Towards its start, the lengthy text charts the role that Pandora played for consumers after pivoting into radio in 2005, including by recommending music to these individuals based upon their listening habits. Factoring for the statutory performance fee at the time of this launch some 16 years ago, Pandora paid just $0.000762 per play, or a little over 76 cents for every 1,000 plays.
The arrangement enabled Pandora to forego closing deals with the major record labels (then the Big Four, prior to EMI’s 2012 sale), but the Copyright Royalty Board’s 2007 approval of a more expensive royalty schedule exacerbated Pandora’s existing funding woes. And despite surviving these challenges, Pandora eventually found itself without a means of competing with the quick-growing music-streaming space.

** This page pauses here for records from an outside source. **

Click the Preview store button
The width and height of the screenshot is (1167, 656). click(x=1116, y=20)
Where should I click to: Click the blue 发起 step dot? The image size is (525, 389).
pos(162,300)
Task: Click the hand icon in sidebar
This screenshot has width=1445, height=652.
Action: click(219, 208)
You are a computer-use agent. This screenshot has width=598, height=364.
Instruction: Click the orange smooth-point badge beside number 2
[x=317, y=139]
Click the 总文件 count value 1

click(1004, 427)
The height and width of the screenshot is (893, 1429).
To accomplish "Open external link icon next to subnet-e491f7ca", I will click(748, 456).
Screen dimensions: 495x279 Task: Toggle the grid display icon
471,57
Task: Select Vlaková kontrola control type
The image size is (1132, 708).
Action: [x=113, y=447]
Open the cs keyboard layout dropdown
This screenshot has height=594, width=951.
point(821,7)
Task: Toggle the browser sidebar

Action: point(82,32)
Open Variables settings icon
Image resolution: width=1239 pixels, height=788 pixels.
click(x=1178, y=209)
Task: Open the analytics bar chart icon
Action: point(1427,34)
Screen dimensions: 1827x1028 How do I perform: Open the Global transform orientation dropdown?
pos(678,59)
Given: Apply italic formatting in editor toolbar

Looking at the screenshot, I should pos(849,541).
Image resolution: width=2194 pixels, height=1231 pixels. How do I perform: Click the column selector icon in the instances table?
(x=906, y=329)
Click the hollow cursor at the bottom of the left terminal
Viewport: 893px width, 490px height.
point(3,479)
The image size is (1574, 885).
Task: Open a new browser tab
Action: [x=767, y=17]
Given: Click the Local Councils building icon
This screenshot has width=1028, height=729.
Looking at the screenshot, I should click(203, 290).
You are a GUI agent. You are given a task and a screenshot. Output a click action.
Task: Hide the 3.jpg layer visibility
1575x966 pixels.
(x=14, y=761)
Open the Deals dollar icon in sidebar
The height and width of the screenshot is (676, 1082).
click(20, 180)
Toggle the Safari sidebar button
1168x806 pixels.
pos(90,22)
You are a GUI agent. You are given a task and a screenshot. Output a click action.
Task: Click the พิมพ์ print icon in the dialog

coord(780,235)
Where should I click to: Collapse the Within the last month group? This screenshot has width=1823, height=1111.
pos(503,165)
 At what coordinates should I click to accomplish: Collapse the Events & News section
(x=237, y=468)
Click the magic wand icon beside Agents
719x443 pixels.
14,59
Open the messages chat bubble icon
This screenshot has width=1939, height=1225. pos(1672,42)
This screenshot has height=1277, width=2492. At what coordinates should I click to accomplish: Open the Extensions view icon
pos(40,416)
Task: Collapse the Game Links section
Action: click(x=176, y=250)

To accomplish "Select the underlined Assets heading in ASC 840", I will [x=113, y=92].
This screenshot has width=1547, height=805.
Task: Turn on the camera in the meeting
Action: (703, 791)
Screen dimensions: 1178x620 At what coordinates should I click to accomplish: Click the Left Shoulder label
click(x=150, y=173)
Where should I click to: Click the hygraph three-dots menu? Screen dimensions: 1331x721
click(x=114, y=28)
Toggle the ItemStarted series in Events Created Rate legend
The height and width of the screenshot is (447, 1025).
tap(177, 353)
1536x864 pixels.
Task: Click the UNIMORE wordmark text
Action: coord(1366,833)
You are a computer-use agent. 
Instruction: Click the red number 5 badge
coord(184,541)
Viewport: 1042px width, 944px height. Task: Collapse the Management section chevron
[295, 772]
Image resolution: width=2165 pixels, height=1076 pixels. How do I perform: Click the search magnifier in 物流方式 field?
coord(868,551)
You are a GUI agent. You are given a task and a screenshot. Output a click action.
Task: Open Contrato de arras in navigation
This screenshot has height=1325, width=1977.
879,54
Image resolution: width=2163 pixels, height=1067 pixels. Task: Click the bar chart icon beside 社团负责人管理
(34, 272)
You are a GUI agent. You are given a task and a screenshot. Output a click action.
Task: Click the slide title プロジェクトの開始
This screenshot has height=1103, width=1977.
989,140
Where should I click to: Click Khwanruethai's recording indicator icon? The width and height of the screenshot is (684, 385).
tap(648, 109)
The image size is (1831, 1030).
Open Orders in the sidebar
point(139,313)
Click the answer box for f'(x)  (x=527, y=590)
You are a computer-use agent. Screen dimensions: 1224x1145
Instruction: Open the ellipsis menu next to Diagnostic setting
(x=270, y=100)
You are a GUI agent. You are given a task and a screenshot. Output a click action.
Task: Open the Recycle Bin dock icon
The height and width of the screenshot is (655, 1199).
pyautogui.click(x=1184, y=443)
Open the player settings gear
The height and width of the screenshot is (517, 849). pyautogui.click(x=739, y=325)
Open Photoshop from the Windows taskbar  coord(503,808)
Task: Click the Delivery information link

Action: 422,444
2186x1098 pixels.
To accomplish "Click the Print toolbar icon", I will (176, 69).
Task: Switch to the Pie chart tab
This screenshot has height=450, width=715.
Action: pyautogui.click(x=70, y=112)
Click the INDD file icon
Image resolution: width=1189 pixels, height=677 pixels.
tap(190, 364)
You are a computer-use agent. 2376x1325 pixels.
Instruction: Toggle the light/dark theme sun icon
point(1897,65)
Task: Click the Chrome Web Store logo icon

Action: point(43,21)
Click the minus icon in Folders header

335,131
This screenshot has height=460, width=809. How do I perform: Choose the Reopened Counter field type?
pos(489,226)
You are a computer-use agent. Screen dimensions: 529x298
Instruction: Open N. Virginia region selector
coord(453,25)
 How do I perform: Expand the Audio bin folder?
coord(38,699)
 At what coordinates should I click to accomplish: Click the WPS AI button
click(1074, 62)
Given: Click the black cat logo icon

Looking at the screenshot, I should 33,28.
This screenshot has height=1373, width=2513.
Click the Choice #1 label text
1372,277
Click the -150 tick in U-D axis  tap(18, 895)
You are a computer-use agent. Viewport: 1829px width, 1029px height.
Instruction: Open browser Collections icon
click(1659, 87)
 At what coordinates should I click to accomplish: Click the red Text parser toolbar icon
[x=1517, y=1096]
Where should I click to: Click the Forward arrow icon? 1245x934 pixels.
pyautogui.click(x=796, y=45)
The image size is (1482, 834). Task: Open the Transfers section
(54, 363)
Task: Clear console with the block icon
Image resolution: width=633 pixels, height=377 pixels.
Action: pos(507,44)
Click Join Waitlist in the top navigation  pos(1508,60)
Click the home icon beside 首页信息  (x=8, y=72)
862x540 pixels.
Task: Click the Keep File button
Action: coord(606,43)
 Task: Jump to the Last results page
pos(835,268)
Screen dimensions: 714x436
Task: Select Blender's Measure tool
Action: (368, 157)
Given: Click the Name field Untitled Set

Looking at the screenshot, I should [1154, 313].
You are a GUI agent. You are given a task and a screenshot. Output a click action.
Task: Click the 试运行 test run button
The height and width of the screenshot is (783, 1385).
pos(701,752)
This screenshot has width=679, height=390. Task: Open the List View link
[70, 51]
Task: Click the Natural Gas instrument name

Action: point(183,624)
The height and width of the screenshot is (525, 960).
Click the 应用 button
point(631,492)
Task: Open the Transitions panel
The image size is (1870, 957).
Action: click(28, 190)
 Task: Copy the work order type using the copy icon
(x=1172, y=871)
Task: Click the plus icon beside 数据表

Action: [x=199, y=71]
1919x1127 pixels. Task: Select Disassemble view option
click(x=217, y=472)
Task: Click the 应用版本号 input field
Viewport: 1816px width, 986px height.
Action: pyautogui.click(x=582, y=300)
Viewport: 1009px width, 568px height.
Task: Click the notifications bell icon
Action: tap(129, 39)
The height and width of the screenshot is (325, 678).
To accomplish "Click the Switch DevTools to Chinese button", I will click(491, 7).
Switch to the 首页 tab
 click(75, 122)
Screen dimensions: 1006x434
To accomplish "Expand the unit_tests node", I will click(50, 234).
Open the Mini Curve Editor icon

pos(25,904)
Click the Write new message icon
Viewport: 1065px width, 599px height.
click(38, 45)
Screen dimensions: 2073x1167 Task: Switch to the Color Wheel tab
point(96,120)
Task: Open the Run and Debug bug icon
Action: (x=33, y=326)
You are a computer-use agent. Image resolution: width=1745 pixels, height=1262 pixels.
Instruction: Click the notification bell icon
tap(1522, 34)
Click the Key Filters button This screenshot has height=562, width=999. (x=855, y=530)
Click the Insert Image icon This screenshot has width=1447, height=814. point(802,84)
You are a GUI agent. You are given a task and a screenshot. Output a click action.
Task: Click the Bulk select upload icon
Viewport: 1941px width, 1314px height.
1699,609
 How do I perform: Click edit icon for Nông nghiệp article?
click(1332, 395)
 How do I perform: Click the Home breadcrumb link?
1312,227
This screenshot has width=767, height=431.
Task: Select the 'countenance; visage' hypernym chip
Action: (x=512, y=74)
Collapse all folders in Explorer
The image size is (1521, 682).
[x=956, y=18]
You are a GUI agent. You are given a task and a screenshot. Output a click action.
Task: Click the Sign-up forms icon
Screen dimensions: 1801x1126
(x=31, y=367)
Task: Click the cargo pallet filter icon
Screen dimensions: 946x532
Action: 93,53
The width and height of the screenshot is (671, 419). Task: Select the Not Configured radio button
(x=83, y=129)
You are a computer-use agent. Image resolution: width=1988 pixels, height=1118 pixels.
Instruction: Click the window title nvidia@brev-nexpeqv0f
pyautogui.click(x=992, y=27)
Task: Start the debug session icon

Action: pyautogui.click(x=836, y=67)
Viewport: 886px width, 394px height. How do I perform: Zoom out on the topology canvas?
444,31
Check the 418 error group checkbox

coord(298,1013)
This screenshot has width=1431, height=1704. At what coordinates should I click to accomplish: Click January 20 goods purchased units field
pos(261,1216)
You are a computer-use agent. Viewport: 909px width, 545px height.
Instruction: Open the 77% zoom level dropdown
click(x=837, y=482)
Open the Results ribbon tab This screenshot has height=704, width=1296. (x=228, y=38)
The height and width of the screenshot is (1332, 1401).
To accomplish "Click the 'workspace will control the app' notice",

“There’s many pieces to this puzzle of why I decided to leave,” former Pandora CEO and current Rippleworks exec Joe Kennedy said of his departure from the former. “Among them was the natural strain of having worked with the board for a long time, the strain of being a public company, and this very significant pebble in our shoe of what to do about Spotify and the on-demand business.”
Moreover, Tim Westergren didn’t mince words when describing his thoughts on the timetable associated with Pandora’s entry into streaming proper. “I think that we still squandered an enormous opportunity having survived all [those settlement negotiations] by not pivoting to on-demand fast enough,” said Westergren. “I feel incredibly proud and sort of marvel at what we got through, but I also have a lot of frustration about how we let it slip away after we established such a lead.
“We should have done what Spotify did and ate a pound of flesh to get the industry on our side, then expanded the scope of the product and then really gone global and become an all-you-can-eat service,” finished the Pandora co-founder, who also co-founded a livestream platform, Sessions.
Spotify has quietly broadened its reach in recent years, including by investing many millions of dollars in podcasting, exploring other forms of non-music audio entertainment, and even touting its role as a promotional tool.
Building upon the latter, Spotify and Universal Music inked a massive, multiyear licensing deal last July, and the contract encompasses “collaboration on new, state-of-the-art marketing campaigns.” Four of 2020’s five most-streamed Spotify artists are signed to UMG.